PAGE EXCERPT:
The place to start is with the coal fuel, and that right there opens a sort of can-of-worms controversy.  There are some who advise designing the locomotive to burn 'run-of-mine' coal, to minimize cost -- perhaps the most glaring example of this was the ACE3000, which would have used sophisticated modular 'coal pods' designed to be taken off the tender and fueled remotely ... likely on swap-body truck chassis ... at mines offering the cheapest price.  (Which I think would be suicide on a sophisticated heavy 4-8-4 with obligate condensing and at least the premise of semi-automated firing... but that's just an opinion.)  The AAR and other industry sources recommended (through the late 1940s, after which it increasingly ceased to matter) the opposite approach: coal mix of good ranks and ashing characteristics, properly sized to about 2" and then handled to minimize fines, and kept well-washed.  I would note that some clean-coal approaches recommend co-firing with dolomite (to flux the glassing components in the ash and knock down some of the sulfur if the coal contains it, as many do) and this can be applied as a slurry to the lump coal at a convenient time during the sizing and washing.)

Thermodynamics often fails to consider the effects of having to deal with the post-combustion ash.  Porta did some studies (regrettably mostly still untranslated from his somewhat idiomatic Spanish) including Detroit-style 'ashaveyor' systems to move ash to modular storage for longer run time and better ecological 'optics' -- but there are issues to be dealt with.  I believe Wardale's concern with unburned fuel falling through the grates and 'quenching' in the ash is interesting, but it may be much less difficult on a North American engine with proper FireBar-style rocking grates and good secondary-air arrangements -- the difficulty being that with proper 'fuel design' there is no more place for 'recycling' the remnants in the firebox than there was for all the crackpot schemes of recycling unburned 'sparks' from various places in the combustion-gas path that Angus Sinclair (and the locomotive in my avatar) so derided.

That the flame in as much of the radiant section be luminous is confirmed from other material (notably a somewhat sarcastic article about 'college boys ordering zero smoke' from around 1910 that discussed the empirical observation that sometimes visible smoke needfully accompanied best performance) and at least to me it has clear implications for practical North American firing if you're interested in chasing a practical method of GPCS.  At some point you will hit the same quandary that Tom Burlingame did: the sophistication required to burn coal effectively rapidly hits the limits of what even a good human fireman can watch and respond to, and the required 'computer assistance', while practical in many stationary plants, rapidly goes out of cost and reliability bounds when implemented on a typical reciprocating locomotive (cf. Wardale's sarcastic invocation of Bulleid concerning 'computerized valve gear' saying 'well, it wouldn't be a steam locomotive then').

SET EXERCISE: Extend the passage on coal fuel and firing for steam locomotives, picking up right after its final sentence.

MATERIAL PROVIDED:
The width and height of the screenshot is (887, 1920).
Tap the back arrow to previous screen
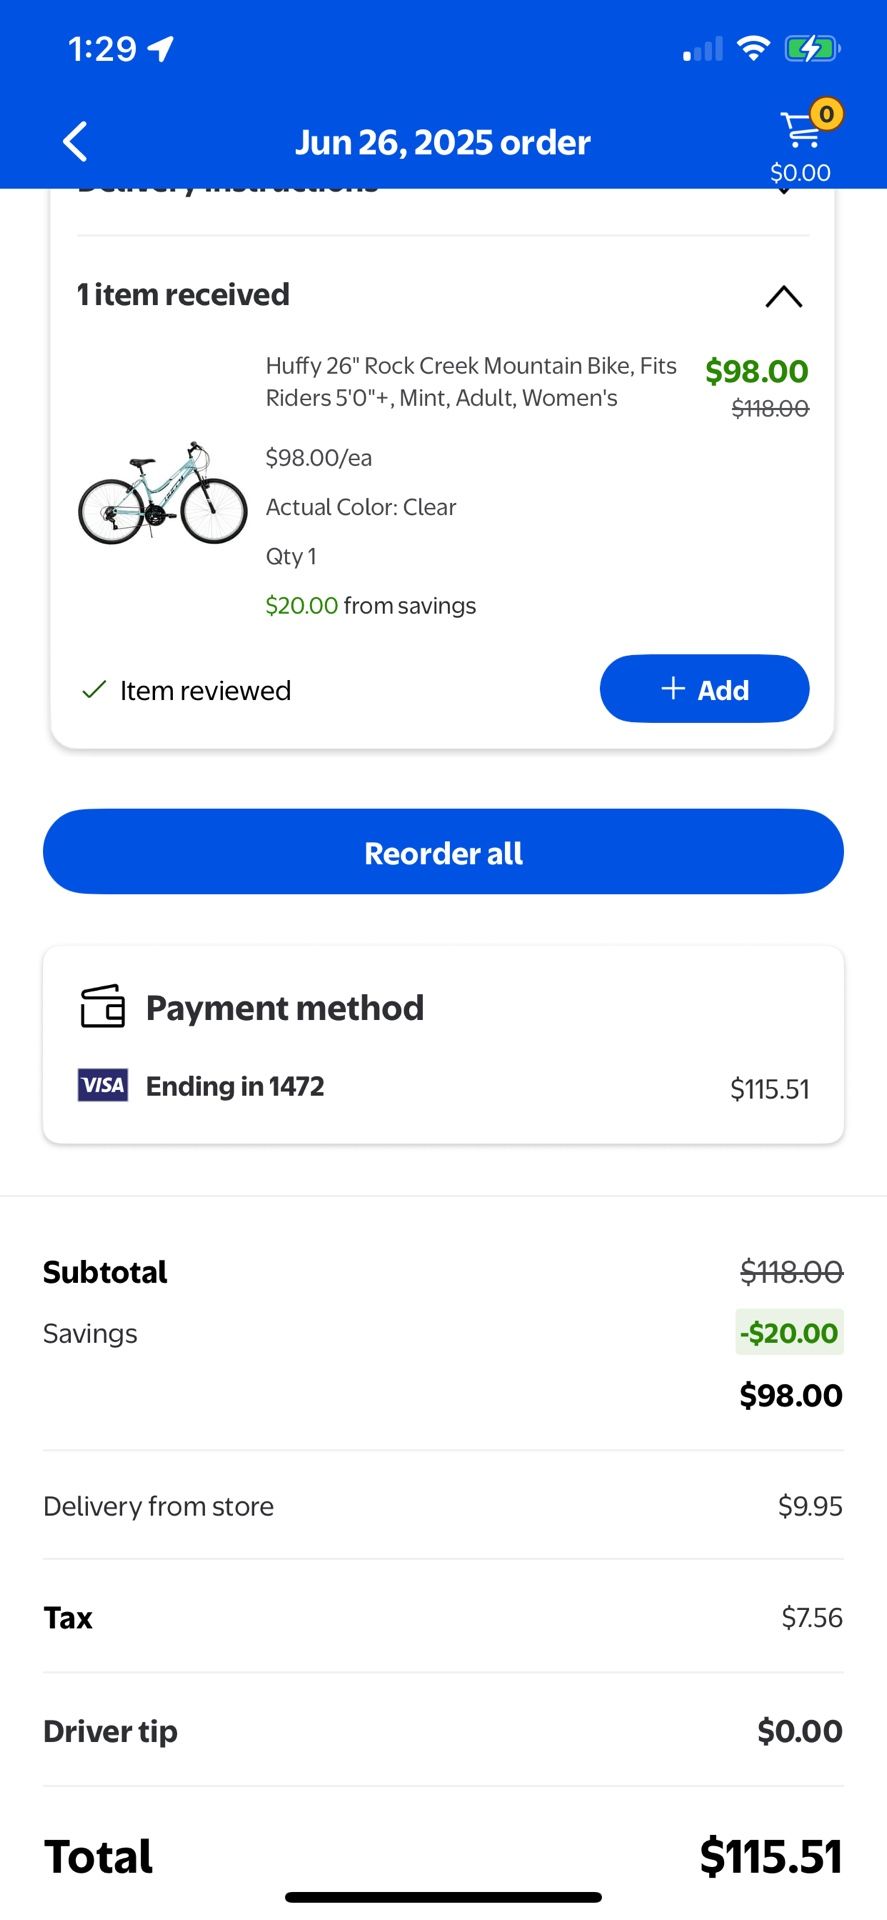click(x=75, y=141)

REPLY TO THE EXERCISE:
There are also implications for the draft, which tie fairly intimately with some characteristics of the steam circuit and of water-rate concerns.  I recognized the need for fairly early prediction and anticipation of load changes as early as the 1970s; in a system of GIS-enabled GPS pervasiveness (as in Carnegie-Mellon's proposal to enhance autonomous-vehicle performance) this becomes almost trivial to incorporate in a firing-assistance system.  But what is important is the ability to get sustainable but rapid steaming out of a boiler that is (1) not forced beyond its economical generation range, and (2) is not subjected to careful management of differential thermal expansion (something that seems to have repeatedly bit Porta's designs on the butt in practice).

Lima's late response (in keeping with the fascinating but regrettable story about why the Alleghenies were so grossly overweight and the fact then so carefully covered up) was to design the rear firebox to enhance radiant uptake... at the cost of enormous additional structure, sometimes in exotic alloys that didn't hold up well in practice, necessitating an additional carrying axle and other structure to support even on an eight-coupled design.  One is tempted to note, as for Franklin type C valve gear, that the success of this approach aside from Alleghenies can almost be open-and-shut determined from how many of these dream locomotives Lima actually sold.  Considerations have been noted that boiler design is different for 'long life' than it was at the height of cheapest-possible commodity locomotive use, where it was deemed feasible to design for an unrebuilt service life as short as two years before major maintenance.  Armchair designers and crayonista thermodynamicist fiends tend to forget things like that...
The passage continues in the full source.